● **BRIEF**: Where does the word "axis" show up in the data? Please find each such line and copy it.

------------------------------

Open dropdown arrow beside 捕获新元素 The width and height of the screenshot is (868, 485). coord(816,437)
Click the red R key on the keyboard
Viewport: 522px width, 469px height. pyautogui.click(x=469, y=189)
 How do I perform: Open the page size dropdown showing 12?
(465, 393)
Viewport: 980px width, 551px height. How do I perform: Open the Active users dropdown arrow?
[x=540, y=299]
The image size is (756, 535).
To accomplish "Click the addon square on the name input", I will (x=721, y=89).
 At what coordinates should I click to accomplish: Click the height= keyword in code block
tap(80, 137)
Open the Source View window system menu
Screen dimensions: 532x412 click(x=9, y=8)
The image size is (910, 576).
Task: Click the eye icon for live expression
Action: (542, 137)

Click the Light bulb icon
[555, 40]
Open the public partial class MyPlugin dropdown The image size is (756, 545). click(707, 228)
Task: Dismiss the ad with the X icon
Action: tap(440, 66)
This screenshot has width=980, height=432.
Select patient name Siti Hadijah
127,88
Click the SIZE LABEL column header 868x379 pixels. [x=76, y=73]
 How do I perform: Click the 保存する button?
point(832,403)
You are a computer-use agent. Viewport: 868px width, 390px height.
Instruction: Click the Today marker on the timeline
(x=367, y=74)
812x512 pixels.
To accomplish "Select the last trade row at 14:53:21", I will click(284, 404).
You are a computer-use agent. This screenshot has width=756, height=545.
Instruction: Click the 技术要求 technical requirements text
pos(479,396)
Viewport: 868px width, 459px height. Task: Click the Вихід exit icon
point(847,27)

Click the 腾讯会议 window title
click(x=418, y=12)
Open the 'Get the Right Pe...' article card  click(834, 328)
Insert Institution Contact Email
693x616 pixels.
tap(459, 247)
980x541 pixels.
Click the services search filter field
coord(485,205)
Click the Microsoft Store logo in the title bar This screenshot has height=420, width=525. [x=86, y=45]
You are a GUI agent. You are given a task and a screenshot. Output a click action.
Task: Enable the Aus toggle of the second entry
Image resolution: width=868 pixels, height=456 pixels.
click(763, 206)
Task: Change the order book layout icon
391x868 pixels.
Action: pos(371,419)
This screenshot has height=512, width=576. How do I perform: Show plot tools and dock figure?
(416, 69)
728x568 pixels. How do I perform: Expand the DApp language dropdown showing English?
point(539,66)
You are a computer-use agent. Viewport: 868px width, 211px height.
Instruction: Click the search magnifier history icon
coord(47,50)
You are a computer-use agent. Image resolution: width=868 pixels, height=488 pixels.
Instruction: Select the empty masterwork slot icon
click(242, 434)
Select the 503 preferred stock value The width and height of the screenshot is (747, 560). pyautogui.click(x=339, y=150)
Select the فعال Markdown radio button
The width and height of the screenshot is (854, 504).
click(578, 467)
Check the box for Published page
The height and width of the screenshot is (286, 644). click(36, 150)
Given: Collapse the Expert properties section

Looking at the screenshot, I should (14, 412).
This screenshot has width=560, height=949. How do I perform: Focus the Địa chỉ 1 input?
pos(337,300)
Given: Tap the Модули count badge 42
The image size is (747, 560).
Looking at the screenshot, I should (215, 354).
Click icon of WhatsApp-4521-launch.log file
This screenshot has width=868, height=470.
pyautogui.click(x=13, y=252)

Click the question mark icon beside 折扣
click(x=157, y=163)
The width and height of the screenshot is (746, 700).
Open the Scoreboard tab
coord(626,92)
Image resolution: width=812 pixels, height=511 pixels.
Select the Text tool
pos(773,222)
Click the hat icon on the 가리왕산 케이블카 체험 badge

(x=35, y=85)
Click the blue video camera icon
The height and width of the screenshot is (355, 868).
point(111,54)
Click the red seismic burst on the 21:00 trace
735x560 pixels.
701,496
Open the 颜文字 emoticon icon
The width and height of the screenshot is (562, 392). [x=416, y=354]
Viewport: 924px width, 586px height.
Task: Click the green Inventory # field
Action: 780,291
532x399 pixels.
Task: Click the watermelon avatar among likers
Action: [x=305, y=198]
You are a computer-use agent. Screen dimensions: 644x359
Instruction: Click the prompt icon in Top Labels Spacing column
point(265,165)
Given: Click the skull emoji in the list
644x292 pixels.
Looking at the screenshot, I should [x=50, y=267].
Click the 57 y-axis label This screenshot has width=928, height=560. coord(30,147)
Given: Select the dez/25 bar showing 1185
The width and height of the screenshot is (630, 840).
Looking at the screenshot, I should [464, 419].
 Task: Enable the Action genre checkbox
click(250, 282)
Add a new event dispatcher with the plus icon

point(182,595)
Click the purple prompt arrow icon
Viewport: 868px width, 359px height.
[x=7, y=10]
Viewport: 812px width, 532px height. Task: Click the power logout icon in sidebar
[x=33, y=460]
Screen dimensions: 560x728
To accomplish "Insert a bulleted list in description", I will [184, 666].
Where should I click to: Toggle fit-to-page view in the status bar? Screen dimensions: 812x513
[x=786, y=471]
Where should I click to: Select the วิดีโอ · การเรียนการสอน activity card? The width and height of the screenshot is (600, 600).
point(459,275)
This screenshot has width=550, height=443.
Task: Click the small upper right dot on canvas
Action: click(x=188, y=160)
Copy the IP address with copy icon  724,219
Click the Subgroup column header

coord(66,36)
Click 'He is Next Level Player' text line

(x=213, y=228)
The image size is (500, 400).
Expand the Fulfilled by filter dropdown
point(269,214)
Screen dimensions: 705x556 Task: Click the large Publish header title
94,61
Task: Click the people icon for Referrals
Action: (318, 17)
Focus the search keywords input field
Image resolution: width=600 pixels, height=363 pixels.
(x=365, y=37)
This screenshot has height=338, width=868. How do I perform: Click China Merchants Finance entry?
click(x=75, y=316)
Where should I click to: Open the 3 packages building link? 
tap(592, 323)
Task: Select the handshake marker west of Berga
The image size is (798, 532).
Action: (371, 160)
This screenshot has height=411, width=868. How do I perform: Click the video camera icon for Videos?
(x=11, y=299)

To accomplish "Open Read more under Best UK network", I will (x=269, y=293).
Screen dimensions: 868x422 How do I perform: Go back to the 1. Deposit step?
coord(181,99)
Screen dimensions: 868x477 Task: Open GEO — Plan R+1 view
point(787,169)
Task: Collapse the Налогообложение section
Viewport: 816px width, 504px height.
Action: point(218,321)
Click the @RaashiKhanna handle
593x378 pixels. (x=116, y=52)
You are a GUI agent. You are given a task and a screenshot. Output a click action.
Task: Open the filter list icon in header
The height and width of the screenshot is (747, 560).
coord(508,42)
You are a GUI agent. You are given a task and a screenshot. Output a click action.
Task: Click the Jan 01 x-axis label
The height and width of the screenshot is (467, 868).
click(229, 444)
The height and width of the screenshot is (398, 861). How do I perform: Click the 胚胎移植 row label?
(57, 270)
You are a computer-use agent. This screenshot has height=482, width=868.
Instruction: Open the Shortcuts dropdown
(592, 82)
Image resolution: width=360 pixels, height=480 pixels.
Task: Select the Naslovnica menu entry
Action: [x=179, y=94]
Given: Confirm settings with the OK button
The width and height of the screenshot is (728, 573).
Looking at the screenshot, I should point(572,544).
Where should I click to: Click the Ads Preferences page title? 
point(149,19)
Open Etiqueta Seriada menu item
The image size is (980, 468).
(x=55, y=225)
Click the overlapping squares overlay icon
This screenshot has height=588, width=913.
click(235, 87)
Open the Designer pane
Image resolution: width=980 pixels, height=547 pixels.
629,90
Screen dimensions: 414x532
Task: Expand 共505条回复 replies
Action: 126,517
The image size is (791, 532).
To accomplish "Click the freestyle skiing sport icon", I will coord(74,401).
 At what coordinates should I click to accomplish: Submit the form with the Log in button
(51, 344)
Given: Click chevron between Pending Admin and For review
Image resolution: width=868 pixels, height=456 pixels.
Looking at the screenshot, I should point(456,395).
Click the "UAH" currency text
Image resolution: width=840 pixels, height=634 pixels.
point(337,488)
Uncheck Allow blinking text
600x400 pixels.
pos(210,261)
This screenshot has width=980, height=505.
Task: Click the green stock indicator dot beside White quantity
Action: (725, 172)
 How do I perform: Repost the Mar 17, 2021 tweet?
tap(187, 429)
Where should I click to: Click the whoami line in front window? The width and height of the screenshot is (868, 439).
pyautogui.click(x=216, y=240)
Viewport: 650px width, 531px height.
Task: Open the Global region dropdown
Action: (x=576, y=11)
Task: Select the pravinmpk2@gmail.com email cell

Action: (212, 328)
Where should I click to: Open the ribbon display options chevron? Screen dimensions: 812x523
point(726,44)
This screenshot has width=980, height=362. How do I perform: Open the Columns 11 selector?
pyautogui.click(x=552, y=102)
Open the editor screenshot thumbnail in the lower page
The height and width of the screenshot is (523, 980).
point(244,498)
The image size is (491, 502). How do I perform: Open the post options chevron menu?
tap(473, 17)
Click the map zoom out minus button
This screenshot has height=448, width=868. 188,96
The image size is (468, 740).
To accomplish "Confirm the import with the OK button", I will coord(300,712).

------------------------------

● **TASK RESULT**:
Click the 57 y-axis label This screenshot has width=928, height=560. coord(30,147)
Task: Click the Jan 01 x-axis label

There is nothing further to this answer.